Devers, who had a six-wicket haul when Essequibo were dismissed at Hampton Court in 1997 for the lowest total (31) ever made in Senior Inter-County four-day match, said that one of problems affecting Berbice cricket was funding for tournaments.
But with a new board he is seeing an injection of life in cricket in Berbice with many sponsors coming onboard, including former West Indies captain Ramnaresh Sarwan.
“Berbice has the most competitions in Guyana and while new President Hilbert Forster is fantastic in getting funding for cricket competitions, there are many young players with plenty of talent, but with little means of sustaining their cricket careers financially,” Devers stressed.

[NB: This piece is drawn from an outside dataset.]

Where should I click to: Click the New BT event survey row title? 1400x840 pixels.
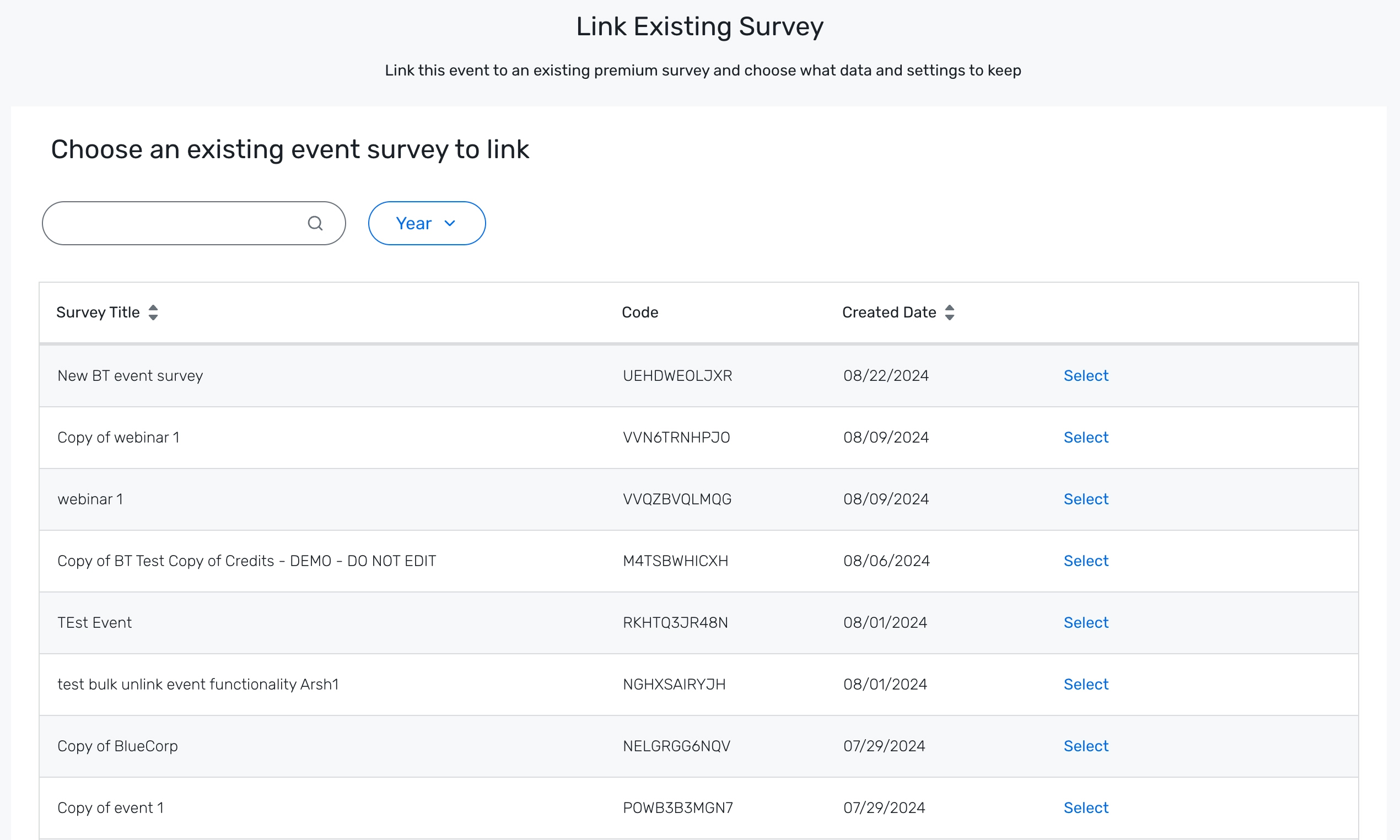coord(130,375)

That is an area Devers, who had the most wickets (49) in 1997 Berbice first division season, feels needs urgent attention or else a lot of talent will go to waste.
“I grew up in a single parent home in West Ruimveldt which was described as a ghetto by some and was grateful to those who give me stuff for my cricket. Clyde Butts (Ex-West Indies off-spinner) give me my first real cricket shirt when I made the Guyana Under-19 team to go to Jamaica,” informed Devers, who played for Berbice with Test players Clayton Lambert, Mahendra Nagamootoo and Narsingh Deonarine.
Devers said that he knew that his former Bermine and Berbice teammate Luke Latiff, who now lives in Trinidad, has plans to help with uniforms and gear for Bermine while Anil Beharry, a former BCB President who Devers also played with, plans to provide some gear to the Rose Hall Canje players.
“I will try to galvanise the help of former Berbice players living overseas to send gear for their clubs for use by the many players who can’t afford to buy gear. Being less fortunate financially should not deprive any boy or girl from living their dream of playing for their county, country or West Indies,” said the 48-year-old Devers, who survived a brain cancer surgery on October 2, 2012.